Teaching “Why’s” and “What’s”

Today I just felt like sharing a random reflection on a couple of teaching moments this week.


Student #1

A student in Piano Safari Level 3 was playing the three forms of the D minor scale. She played beautifully, hands separately at a nice pace of mm.=200 (quarter note). Before we moved on to the next exercise, I wanted to make sure she understood some of the why’s and what’s.

Why is it called the natural minor?
(Because it’s in it’s most natural “raw” state – using the same pitches as its related major).

Why do we change one note in the harmonic minor?
(So we can create a leading tone which makes the scale feel more like it leads back to the resting tone “home.”  This also makes our Dominant (V) chord major rather than minor.)

What notes are altered in the ascending melodic minor scale?
(The 6th and the 7th, making the scale start sounding minor but finishing sounding major).

What scale do we essentially play as we descend in the melodic minor?
(The natural minor scale)

I ask a lot of the same questions every time we study new keys.

At first, the questions are completely new, and I’m mostly telling and explaining.

After a few key studies, they seem to recall that they know the answer, they just can’t articulate it in full – this is where “teacher mode” comes in. Ask the question and pause to give them a minute to think.
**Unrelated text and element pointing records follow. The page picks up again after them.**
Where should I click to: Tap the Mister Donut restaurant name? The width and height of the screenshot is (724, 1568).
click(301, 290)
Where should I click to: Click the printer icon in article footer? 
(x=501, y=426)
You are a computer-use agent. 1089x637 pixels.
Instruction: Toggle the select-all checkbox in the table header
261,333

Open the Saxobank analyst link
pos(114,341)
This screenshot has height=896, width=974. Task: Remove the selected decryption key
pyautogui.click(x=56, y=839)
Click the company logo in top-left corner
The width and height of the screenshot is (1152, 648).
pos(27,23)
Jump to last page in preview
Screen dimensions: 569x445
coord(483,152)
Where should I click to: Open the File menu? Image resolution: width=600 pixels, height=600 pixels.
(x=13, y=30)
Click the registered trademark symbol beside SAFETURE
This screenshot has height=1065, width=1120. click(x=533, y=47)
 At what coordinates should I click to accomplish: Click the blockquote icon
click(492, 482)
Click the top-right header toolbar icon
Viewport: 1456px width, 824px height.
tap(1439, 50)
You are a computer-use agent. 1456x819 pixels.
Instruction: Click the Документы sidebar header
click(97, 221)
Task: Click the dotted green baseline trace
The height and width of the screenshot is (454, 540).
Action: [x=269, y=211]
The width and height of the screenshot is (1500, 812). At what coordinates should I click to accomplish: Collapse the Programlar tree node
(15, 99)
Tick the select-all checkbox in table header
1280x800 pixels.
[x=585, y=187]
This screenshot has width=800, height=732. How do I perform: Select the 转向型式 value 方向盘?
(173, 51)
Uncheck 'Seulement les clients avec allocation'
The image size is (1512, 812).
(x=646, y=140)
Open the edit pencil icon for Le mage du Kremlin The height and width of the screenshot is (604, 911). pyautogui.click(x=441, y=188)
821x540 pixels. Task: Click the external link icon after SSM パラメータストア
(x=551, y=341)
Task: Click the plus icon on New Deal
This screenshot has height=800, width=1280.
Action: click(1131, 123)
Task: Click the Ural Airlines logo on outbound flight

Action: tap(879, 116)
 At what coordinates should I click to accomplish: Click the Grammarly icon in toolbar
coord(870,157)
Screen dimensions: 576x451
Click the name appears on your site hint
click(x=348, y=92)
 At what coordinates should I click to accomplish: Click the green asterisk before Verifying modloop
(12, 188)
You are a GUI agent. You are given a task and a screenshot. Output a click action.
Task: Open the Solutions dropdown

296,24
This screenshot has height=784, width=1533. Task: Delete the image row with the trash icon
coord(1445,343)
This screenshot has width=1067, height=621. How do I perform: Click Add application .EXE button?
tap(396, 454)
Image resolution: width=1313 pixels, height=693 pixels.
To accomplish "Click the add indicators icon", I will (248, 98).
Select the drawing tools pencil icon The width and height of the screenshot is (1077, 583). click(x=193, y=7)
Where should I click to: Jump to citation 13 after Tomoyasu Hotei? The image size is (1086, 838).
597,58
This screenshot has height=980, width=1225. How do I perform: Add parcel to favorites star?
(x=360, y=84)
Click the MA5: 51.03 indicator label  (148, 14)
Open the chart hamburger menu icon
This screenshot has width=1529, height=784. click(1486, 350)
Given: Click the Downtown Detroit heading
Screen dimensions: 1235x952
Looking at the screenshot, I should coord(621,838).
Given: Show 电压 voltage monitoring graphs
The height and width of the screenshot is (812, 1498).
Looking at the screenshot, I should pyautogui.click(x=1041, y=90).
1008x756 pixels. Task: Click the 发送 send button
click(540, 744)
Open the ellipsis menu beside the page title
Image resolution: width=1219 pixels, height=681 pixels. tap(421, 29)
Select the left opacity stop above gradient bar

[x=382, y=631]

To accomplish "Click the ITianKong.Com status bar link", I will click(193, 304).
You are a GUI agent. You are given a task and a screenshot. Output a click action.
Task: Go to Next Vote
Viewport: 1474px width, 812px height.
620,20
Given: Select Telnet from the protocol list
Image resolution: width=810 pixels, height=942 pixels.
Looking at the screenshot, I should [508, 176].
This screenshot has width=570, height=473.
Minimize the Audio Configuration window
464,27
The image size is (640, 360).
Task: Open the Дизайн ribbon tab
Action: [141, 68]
They will often begin to answer but stumble like they can’t get the words out. At this point, I begin stating the answer and they sort of “join in” as they’re shaking their head in recollection.

Eventually, they can articulate it completely on their own.


Student #2

A student is working on a praise hit, “One Thing Remains (Your Love Never Fails)” from Alfred’s Praise Hit’s Complete, Book 2.

There’s a scalar passage leading into the beginning of a phrase. She’s hopping her fingers, rather than crossing under, causing a break in the phrase. I have her circle the finger number where she needs to cross under, and ask:

Why should we not hop here?
(Student: “because the music tells us to use finger three.”)
While this is true, the more important reason and I demonstrate to the student… Would we sing it like this?

“This one…” INSERT A DRAMATIC BIG BREATH  “…thing remains.”?

The student always gets a chuckle when they realize how silly that sounds. Point made.


Execution is not the only goal, make sure they understand (and can articulate) WHY – the bigger picture.